Au gouvernement de choisir
Auditionné ce jeudi par la Mission d'information parlementaire sur l'utilisation des produits phytopharmaceutiques, le directeur de l'Anses a fait entendre une toute autre musique. Selon Roger Genet, ses services ont autorisé le sulfoxaflor pour de solides raisons : les effets de cette molécule sur la santé humaine comme sur les abeilles en feraient "une alternative chimique insecticide qui présente plus d'avantages que les produits aujourd'hui utilisés" . Si ses conditions d'emploi, très restrictives, sont respectées, a ajouté le patron de l'Anses.

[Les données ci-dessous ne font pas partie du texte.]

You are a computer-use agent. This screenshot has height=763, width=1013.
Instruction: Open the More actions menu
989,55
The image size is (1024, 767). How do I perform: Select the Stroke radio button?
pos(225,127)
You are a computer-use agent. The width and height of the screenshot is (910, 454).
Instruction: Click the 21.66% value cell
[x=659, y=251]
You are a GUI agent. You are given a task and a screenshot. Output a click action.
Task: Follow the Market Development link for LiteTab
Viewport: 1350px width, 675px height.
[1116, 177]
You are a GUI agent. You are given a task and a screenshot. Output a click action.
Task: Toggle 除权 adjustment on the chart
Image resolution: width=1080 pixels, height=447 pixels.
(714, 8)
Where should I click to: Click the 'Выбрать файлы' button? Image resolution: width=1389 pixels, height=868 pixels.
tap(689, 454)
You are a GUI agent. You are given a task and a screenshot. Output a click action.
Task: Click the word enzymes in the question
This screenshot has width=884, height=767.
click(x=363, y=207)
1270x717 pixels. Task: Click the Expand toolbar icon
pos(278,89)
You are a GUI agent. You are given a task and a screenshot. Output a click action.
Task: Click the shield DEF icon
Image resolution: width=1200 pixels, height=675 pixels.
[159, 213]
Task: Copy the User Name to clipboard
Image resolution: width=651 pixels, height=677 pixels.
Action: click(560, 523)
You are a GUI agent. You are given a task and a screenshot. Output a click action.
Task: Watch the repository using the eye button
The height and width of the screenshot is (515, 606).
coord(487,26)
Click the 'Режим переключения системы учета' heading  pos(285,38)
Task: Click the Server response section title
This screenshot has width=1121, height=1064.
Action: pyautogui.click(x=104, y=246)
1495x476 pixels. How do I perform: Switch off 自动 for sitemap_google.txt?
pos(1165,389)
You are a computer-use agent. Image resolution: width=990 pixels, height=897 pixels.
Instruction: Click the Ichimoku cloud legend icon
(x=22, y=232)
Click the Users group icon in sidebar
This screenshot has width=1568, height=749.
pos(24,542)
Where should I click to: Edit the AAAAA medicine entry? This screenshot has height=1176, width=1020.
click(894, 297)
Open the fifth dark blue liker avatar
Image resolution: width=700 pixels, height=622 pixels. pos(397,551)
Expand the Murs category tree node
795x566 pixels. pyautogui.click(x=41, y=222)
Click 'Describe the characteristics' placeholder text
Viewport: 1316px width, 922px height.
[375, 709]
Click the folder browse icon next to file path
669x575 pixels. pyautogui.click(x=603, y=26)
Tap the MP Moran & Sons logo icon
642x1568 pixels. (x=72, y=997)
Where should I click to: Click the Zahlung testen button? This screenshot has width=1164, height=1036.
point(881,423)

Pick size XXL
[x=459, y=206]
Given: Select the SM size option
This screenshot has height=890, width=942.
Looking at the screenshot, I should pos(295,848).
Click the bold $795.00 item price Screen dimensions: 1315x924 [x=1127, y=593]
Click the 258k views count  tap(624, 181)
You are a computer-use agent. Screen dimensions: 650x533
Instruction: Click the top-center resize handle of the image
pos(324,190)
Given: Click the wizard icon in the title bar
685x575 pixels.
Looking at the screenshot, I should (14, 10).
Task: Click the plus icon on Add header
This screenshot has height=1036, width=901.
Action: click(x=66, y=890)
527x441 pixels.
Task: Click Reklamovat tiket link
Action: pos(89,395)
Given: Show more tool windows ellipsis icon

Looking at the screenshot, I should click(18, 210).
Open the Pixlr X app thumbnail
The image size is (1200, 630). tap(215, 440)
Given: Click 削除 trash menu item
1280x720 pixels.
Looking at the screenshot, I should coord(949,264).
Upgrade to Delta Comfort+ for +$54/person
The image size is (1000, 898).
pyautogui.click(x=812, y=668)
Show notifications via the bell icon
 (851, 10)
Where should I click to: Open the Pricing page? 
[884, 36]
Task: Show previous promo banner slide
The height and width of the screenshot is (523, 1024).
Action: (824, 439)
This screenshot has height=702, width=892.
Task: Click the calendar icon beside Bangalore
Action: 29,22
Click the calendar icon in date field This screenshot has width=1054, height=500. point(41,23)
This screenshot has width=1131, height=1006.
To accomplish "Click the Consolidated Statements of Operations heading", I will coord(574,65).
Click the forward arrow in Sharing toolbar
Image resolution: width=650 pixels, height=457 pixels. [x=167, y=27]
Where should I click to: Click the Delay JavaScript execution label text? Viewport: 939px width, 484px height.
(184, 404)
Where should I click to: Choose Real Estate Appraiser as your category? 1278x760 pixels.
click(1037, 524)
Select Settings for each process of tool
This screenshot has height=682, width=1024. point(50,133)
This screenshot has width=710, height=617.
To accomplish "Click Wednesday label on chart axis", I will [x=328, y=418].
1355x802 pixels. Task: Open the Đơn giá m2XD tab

Après ce qui ressemblait très fort à une mise en accusation de ses équipes, Roger Genet ne s'est pas privé d'envoyer quelques cailloux de bonne taille dans le jardin du gouvernement. Le sulfoxaflor "a fait l'objet d'une autorisation avec un vote favorable de la France en 2015, précédée d'une consultation publique où toutes les parties prenantes ont pu s'exprimer", a-t-il rappelé. Surtout, il a suavement lâché que le gouvernement était parfaitement compétent pour "totalement interdire l'usage des insecticides en France" , une manière explicite de renvoyer la patate chaude à son expéditeur.
"Pas d'insecticide qui ne tue pas les abeilles"
Pour le reste, Roger Genet n'a pas manié la langue de bois. "Je ne connais pas d'insecticide qui ne tue pas les abeilles. La question c'est quelles sont les conditions d'emplois qui permettent aujourd'hui éventuellement de rendre le risque non-inacceptable" , a-t-il déclaré. La tâche de l'Anses est d'autant plus délicate sur ce chapitre que les controverses ne sont plus techniques mais sociétales, a-t-il reconnu devant les parlementaires.